Wenn das Baubewilligungsverfahren abgeschlossen ist, soll Ende dieses Jahres mit dem Abbruch und Anfang 2021 schliesslich mit dem Neubau begonnen werden. Aus der Auseinandersetzung nimmt Architekt Stefan Oeschger eine emotionale Erfahrung mit: «In meiner Karriere als Architekt habe ich so etwas noch nie erleben müssen. Der Protest nimmt für mich durchaus zum Teil fast schon esoterische, religiöse Züge an», sagt er. Konsterniert habe ihn vor allem auch der gehässige Ton, welcher gegenüber dem Bauherrn mitunter angeschlagen werde. «Ich bin keineswegs gegen Bürgerinitiativen. Sie sind wertvoll.
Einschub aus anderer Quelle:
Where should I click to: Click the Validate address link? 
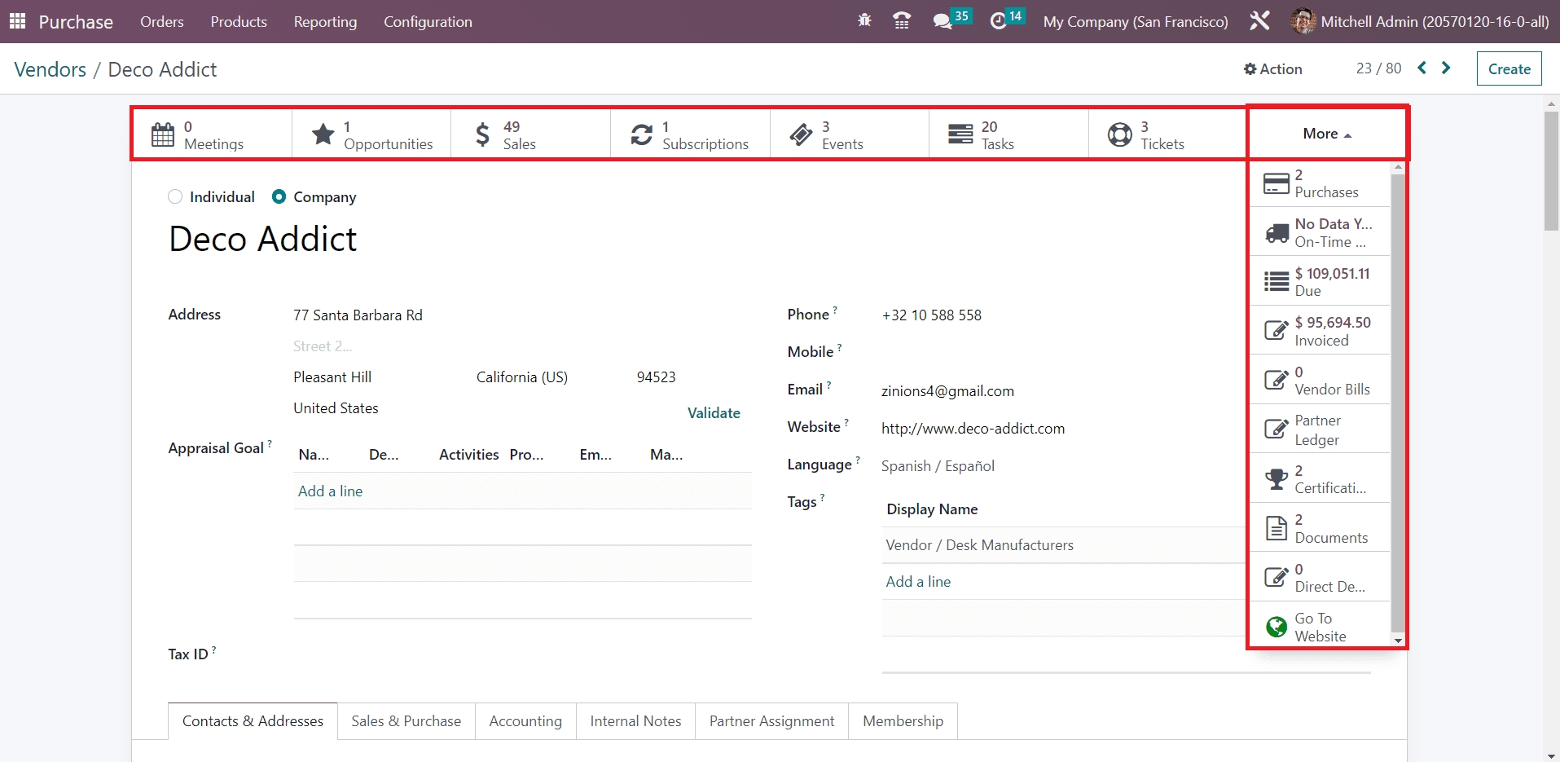click(714, 413)
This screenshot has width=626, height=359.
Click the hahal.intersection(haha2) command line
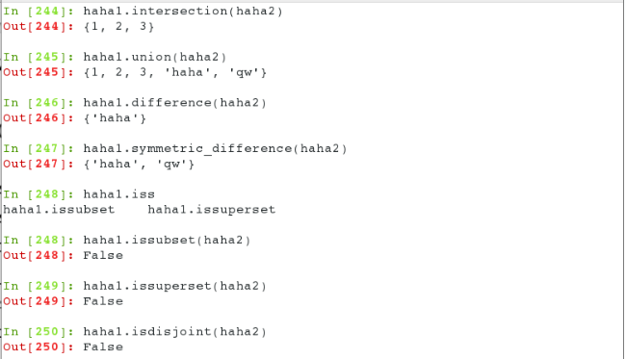[x=183, y=11]
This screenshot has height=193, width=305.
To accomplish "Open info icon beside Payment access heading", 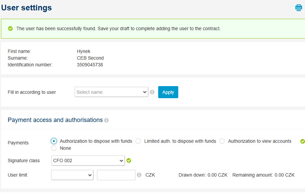I will coord(106,120).
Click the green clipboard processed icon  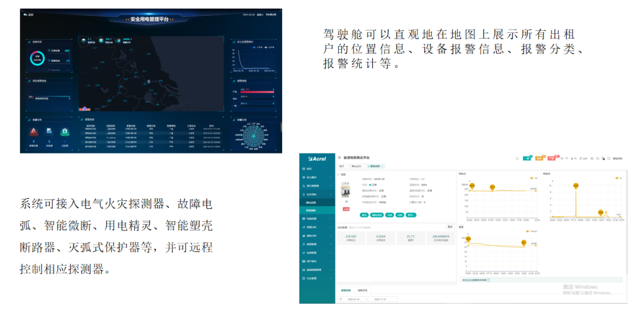[65, 131]
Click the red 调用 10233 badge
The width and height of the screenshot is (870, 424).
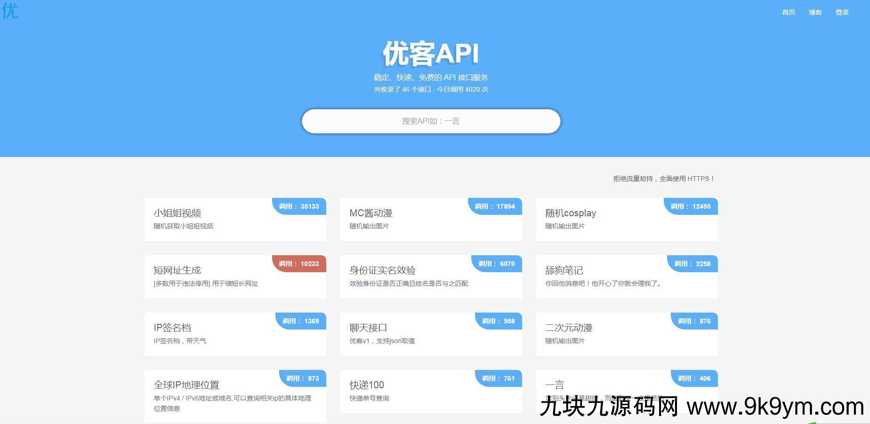299,264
Aber sobald zu starke Emotionen einfliessen, ist eine sachliche Diskussion nicht mehr möglich.»

Wenn die alte Hänge-Buche gefällt wird, möchte die Protestgruppe nicht untätig zusehen. «Ein Mitglied meinte, er wolle sich an den Baum ketten, um ein Zeichen zu setzen», sagt Franziska Nogara. «Ganz sicher werden wir ein Ritual veranstalten, um der Hänge-Buche die letzte Ehre zu erweisen.»

Jeden Freitag demonstriert eine Gruppe von Baumfreunden gegen die Fällung der über 70 Jahre alten Hänge-Buche.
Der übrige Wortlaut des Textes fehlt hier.